Fig. 2: De izquierda a derecha se muestra la técnica de vendaje de dedos, la colocación
 de espuma en pliegue cutáneo y la colocación de material para ablandar la fibrosis



Fig. 3: De izquierda a derecha se muestra la colocación de la venda de goma espuma, el
vendaje
del pie con venda de baja elasticidad y el vendaje multicapa de la pierna completa.

En la Figura 2 se muestra la técnica de vendaje de dedos, la colocación de espuma en pliegue cutáneo y la colocación de material para ablandar la fibrosis.

En la Figura 3 se muestra la colocación de la venda de goma espuma, el vendaje del pie con venda de bajaelasticidad y el vendaje multicapa de la pierna completa.

Para calcular el cambio de volumen experimentado se realizó circometría el primer y último día de tratamiento (Figura 4).

 

Fig. 4: Medición del día 1.

 

Con el paciente tumbado, se realizaron mediciones de perímetros en 10 niveles diferentes: cabeza de metatarsianos, maleolo interno, cuatro mediciones (cada 5 cm) a lo largo de la pierna (+5,+10,+15,+20), polo inferior de la rótula(pir), polo superior de la rótula (psr), y tres mediciones (cada 5 cm) a nivel del muslo (+5,+10,+15). Los valores de la medición del volumen, se muestran en la tabla 1:

Tabla 1. Medición de volumen. Circometría


 

  
    Se estimó el cambio de volumen mediante la fórmula de Markowski (14,15,16).

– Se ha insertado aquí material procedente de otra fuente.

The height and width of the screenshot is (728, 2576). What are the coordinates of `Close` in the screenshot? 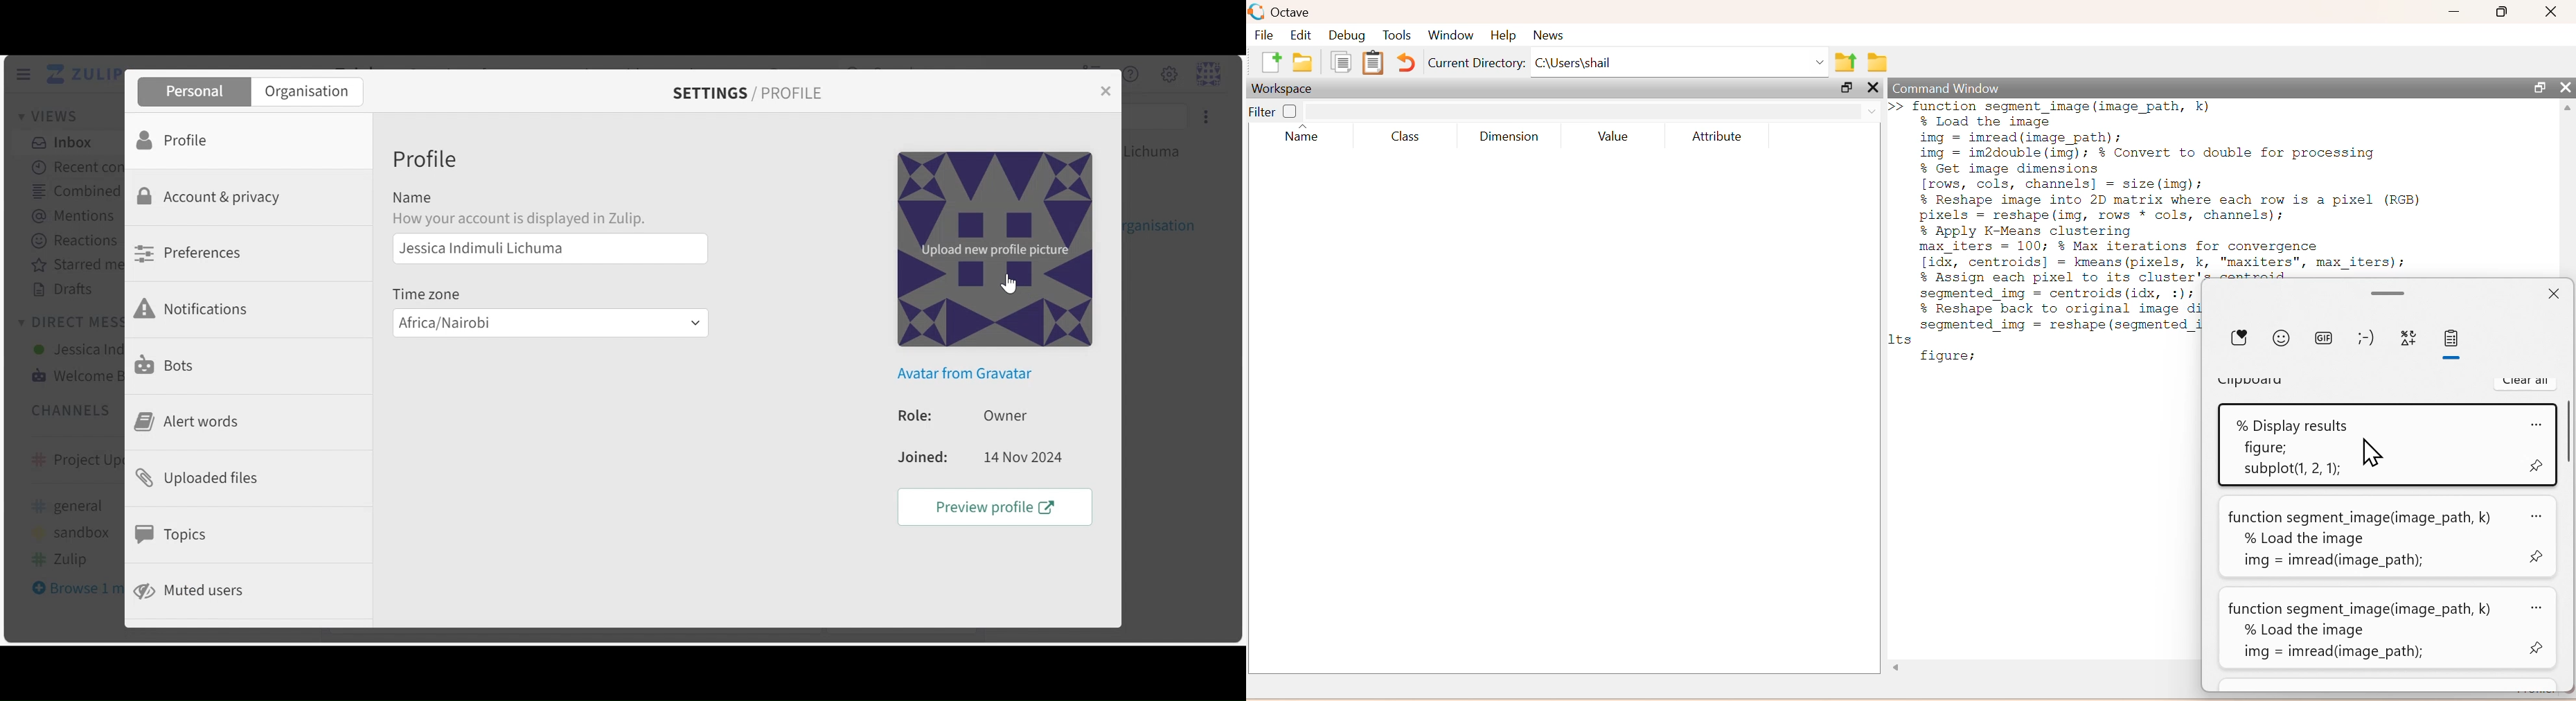 It's located at (1103, 90). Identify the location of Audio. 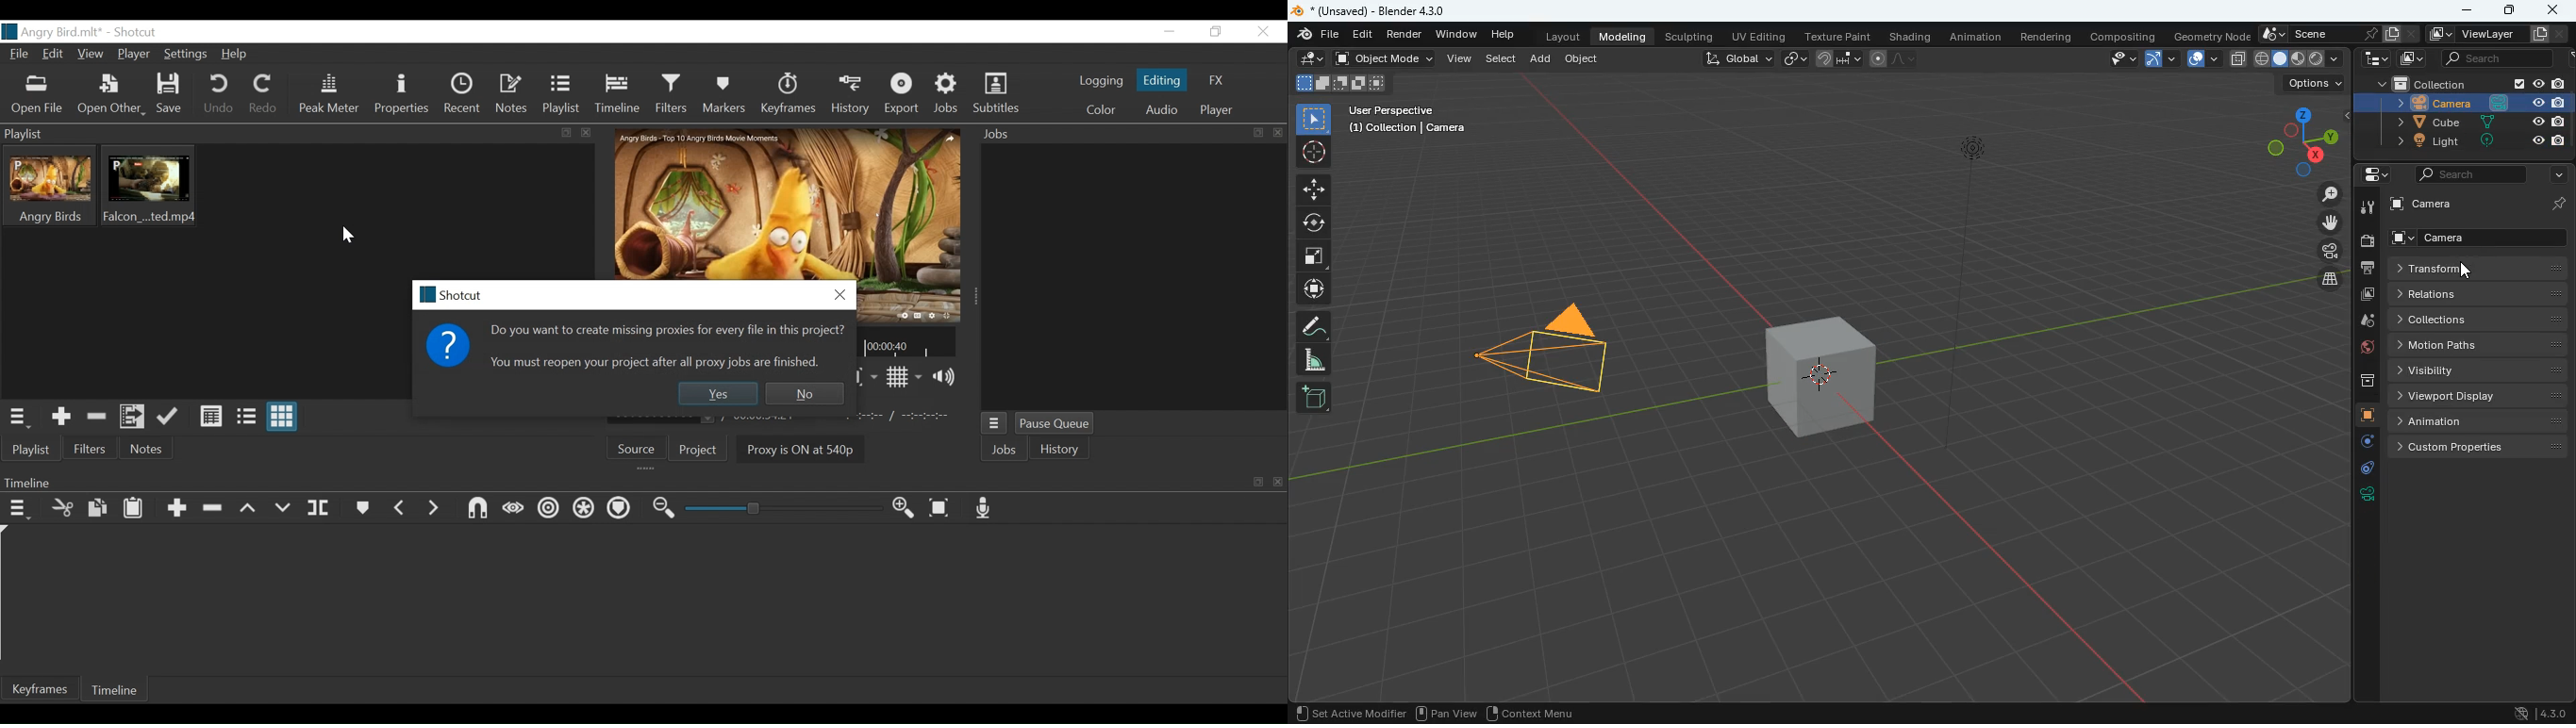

Porcentaje de reducción = [(Ʃ perímetros pretratamiento – Ʃ perímetro postratamiento) x 100] / Ʃ perímetros pretratamiento.

Porcentaje de reducción de volumen: [(509.5) - (495)] x 100/509.5 = 2.84%

La reducción fue mayor en la pantorrilla que en el muslo, y era muy llamativo el ablandamiento de zonas fibróticas. Se apreció una mejora en la movilidad de la pierna y la paciente refiere menor pesadez de las piernas al caminar y menor dificultad para subir escaleras.

Fig. 5: De izquierda a derecha, imagen del día 1 y día 5.

 

Discusión y conclusiones

En el caso descrito se consigue una disminución del volumen del miembro afectado del 2.84 % con 5 días de tratamiento mediante vendaje multicapa y ejercicio adaptado a las posibilidades de la paciente.

Estos resultados están en consonancia con las conclusiones de algunas revisiones sistemáticas (2), que concluyen que la compresión terapéutica mediante vendajes multicapa de baja elasticidad es el componente más efectivo de la TFDC. En el caso de esta paciente, y dado el volumen de su pierna, sería necesario continuar el tratamiento un mínimo de dos semanas más, y además se podría complementar con DLM. Al término de este tratamiento, para afianzar la reducción de volumen conseguida, la paciente tendría que llevar durante el día una nueva media compresiva confeccionada con tejido plano y que debería renovar cada seis meses. En este caso el autovendaje nocturno no sería posible debido a la limitación de la movilidad que sufre la paciente.
 

Conflicto de intereses

    La autora declara que no hay conflicto de intereses.